第14章 修学旅行
「違うんだよ!本当に嬉しかったんだ!」
俺は泣きたいくらい気持ちが落ち込んでるけど、何故か翔ちゃんも泣きそうな顔になってて。
「本当に本当なんだよ!ただ…」
「ただ?」
あんまり必死に言い募るから、俺の悲しい気持ちはとりあえず横に置いて、先を促してみたら。
「いつかカズに起こしてもらう時には、先に起きて寝たフリして待ってる予定だったからっ…」
「………はい???」
翔ちゃんの言うことは俺には意味不明だった。
起こしてもらうのに先に起きる?
寝たフリして待つ?
何のために???
一気に頭の中がハテナでいっぱいになって、悲しかったのはどこかへ飛んで行ってしまった。

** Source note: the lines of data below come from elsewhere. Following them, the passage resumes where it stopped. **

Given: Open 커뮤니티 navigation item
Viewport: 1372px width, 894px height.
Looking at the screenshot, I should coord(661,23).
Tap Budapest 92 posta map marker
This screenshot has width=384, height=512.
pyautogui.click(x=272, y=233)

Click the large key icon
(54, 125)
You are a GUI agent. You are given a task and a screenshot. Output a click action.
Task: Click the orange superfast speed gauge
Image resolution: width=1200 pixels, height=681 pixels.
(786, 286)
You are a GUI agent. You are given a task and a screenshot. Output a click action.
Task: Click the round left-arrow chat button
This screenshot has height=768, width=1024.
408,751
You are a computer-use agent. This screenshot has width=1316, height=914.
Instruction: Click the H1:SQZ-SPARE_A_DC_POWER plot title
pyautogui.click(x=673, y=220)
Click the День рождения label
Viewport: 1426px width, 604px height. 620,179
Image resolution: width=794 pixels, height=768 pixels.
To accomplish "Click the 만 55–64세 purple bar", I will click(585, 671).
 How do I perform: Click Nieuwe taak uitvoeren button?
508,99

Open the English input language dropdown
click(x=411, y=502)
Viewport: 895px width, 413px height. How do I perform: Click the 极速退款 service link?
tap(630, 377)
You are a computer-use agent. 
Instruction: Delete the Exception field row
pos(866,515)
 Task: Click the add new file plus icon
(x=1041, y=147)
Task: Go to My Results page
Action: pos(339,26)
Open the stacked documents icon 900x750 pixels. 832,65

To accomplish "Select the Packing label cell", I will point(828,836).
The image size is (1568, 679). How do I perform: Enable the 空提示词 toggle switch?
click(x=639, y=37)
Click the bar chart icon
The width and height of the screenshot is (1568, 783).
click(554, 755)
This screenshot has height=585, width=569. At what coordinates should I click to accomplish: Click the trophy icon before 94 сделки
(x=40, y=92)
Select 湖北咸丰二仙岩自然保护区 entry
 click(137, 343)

困って智たちに目で助けを求めてみたけど、みんなも翔ちゃんが何を言ってるのか分からないって顔をしてる。
「どういうこと?」
仕方ないから翔ちゃんに説明を求めたけど。
「だって、カズに寝顔を見られたなんて…俺、白目剥いてたり、ヨダレ垂らしたりしてなかった?」
なんで寝顔の確認?
説明どころか、ますます意味が分からないけど。
翔ちゃんが本当に不安そうな顔をしてるから、とりあえずちゃんと否定してあげる。
「してないよ。翔ちゃんは寝顔もすっごくすっごくカッコよかったよ」
「そ、そう?でも俺、寝相悪いし…」
それは…まぁ、うん。
否定は出来ないけど、そんな気にするほどひどいとは思わなかった。
「時々イビキかいたり、歯軋りしてることもあるみたいだし…」
「そうなの?どっちもなかったよ?」
「それなら良かったけど…」
どうしよう…翔ちゃんが何を言いたいのか本気で分からないんだけど。